Passage to read:
Re: [DISCUSS] have separate Flink distributions with built-in Hive dependencies

Posted by Jingsong Li <ji...@gmail.com>.

Hi Stephan,

The hive/lib/ has many jars, this lib is for execution, metastore, hive
client and all things.
What we really depend on is hive-exec.jar. (hive-metastore.jar is also
required in the low version hive)
And hive-exec.jar is a uber jar. We just want half classes of it. These
half classes are not so clean, but it is OK to have them.

Our solution now:
- exclude hive jars from build
- provide 8 versions dependencies way, user choose by his hive version.[1]

Spark's solution:
- build-in hive 1.2.1 dependencies to support hive 0.12.0 through 2.3.3. [2]
    - hive-exec.jar is hive-exec.spark.jar, Spark has modified the
hive-exec build pom to exclude unnecessary classes including Orc and
parquet.
    - build-in orc and parquet dependencies to optimizer performance.
- support hive version 2.3.3 upper by "mvn install -Phive-2.3", to built-in
hive-exec-2.3.6.jar. It seems that since this version, hive's API has been
seriously incompatible.
Most of the versions used by users are hive 0.12.0 through 2.3.3. So the
default build of Spark is good to most of users.

Presto's solution:
- Built-in presto's hive.[3] Shade hive classes instead of thrift classes.
- Rewrite some client related code to solve kinds of issues.
This approach is the heaviest, but also the cleanest. It can support all
kinds of hive versions with one build.

So I think we can do:

- The eight versions we now maintain are too many. I think we can move
forward in the direction of Presto/Spark and try to reduce dependencies
versions.

- As your said, about provide fat/uber jars or helper script, I prefer uber
jars, user can download one jar to their startup. Just like Kafka.

Saved data entries:
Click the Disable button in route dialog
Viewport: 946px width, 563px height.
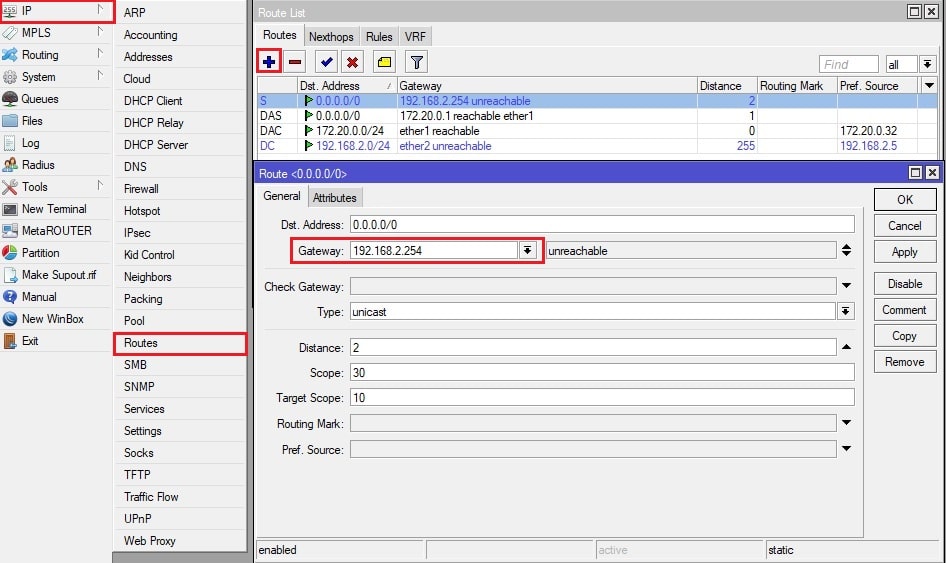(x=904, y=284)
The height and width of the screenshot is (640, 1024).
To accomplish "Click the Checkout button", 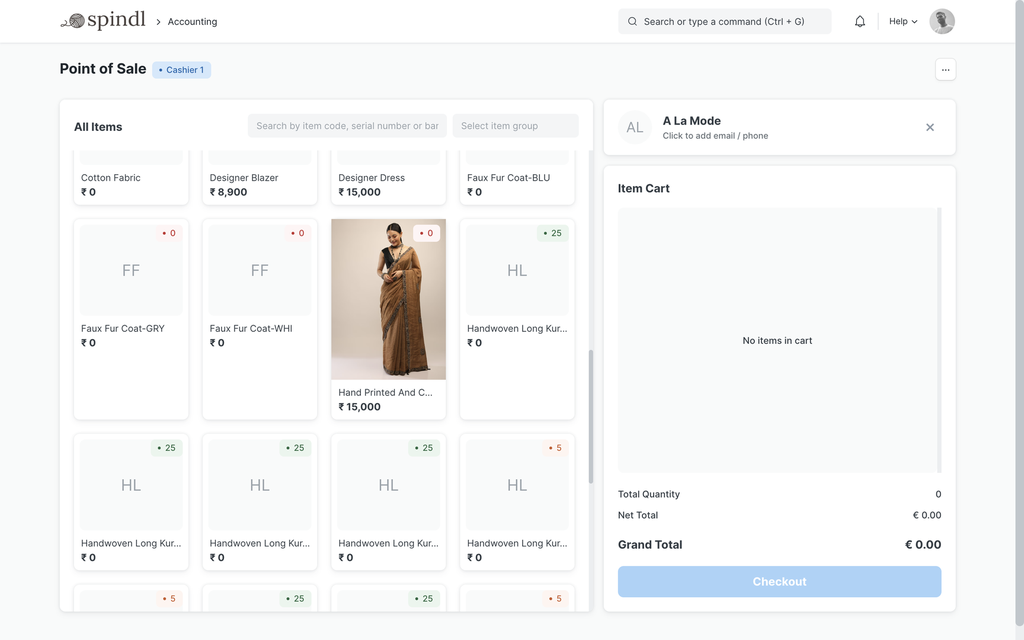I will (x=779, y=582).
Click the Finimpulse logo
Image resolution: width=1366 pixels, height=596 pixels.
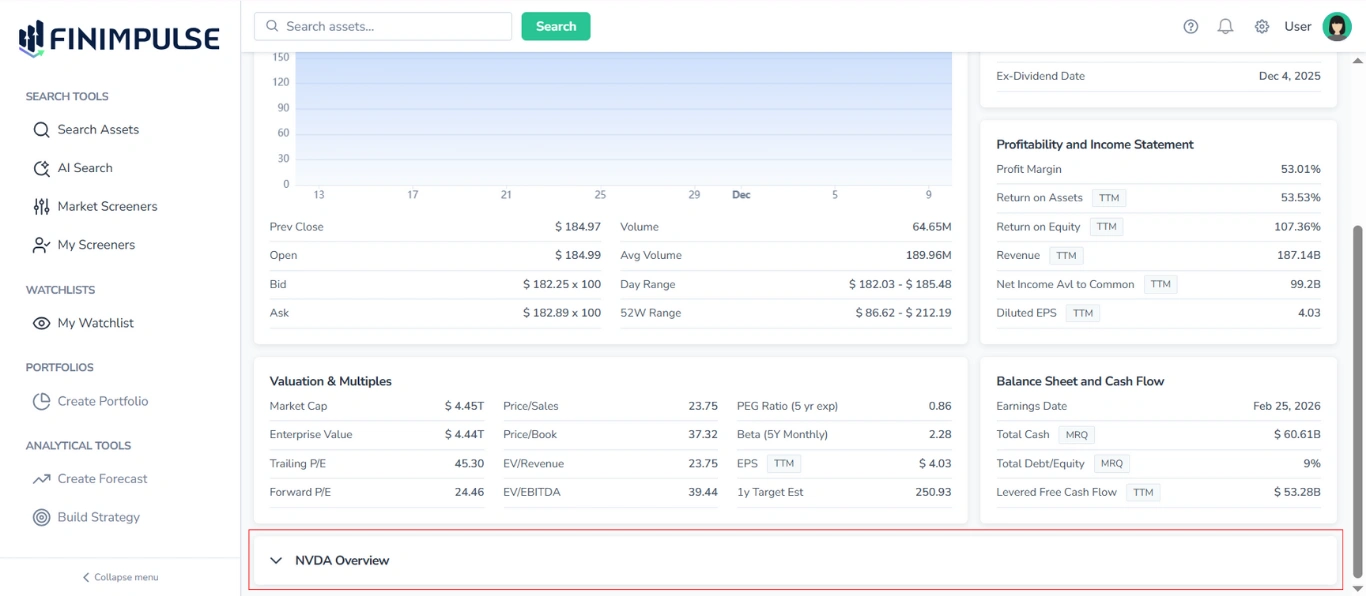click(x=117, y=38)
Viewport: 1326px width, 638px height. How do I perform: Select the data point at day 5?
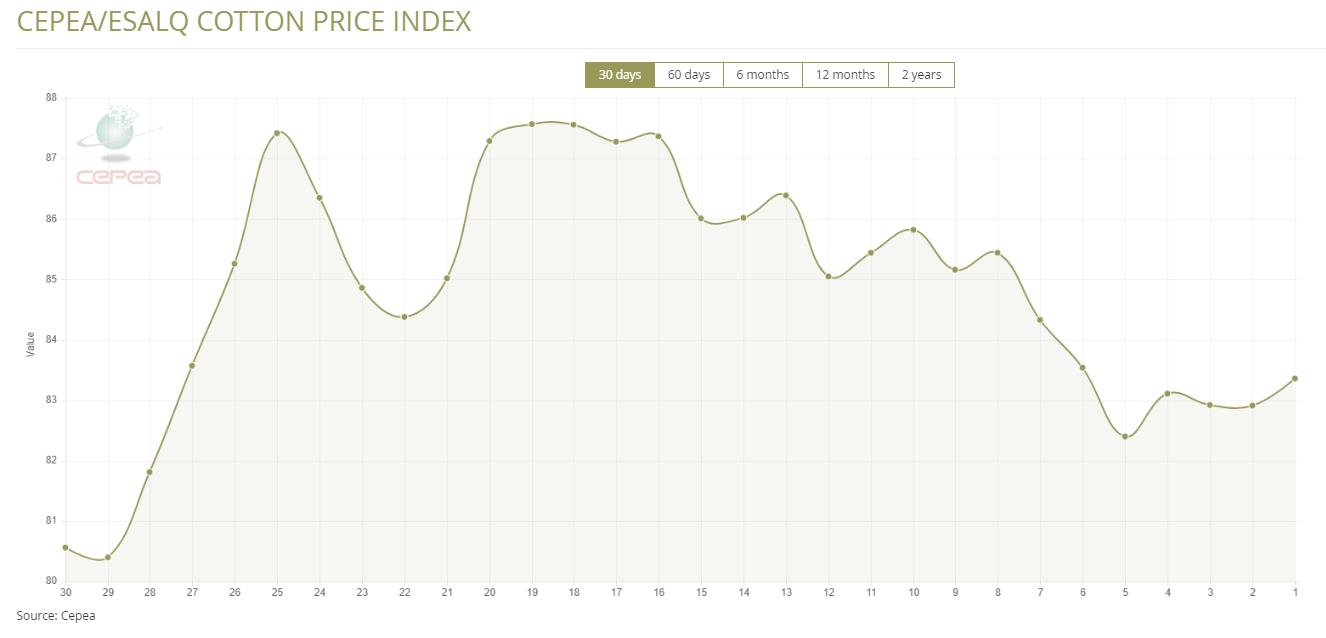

Given instruction: Translate the sentence "This approach is the heaviest, but also the cleanest." from the forum post on Flink and Hive dependencies into Spanish.

Task result: Este enfoque es el más pesado, pero también el más limpio.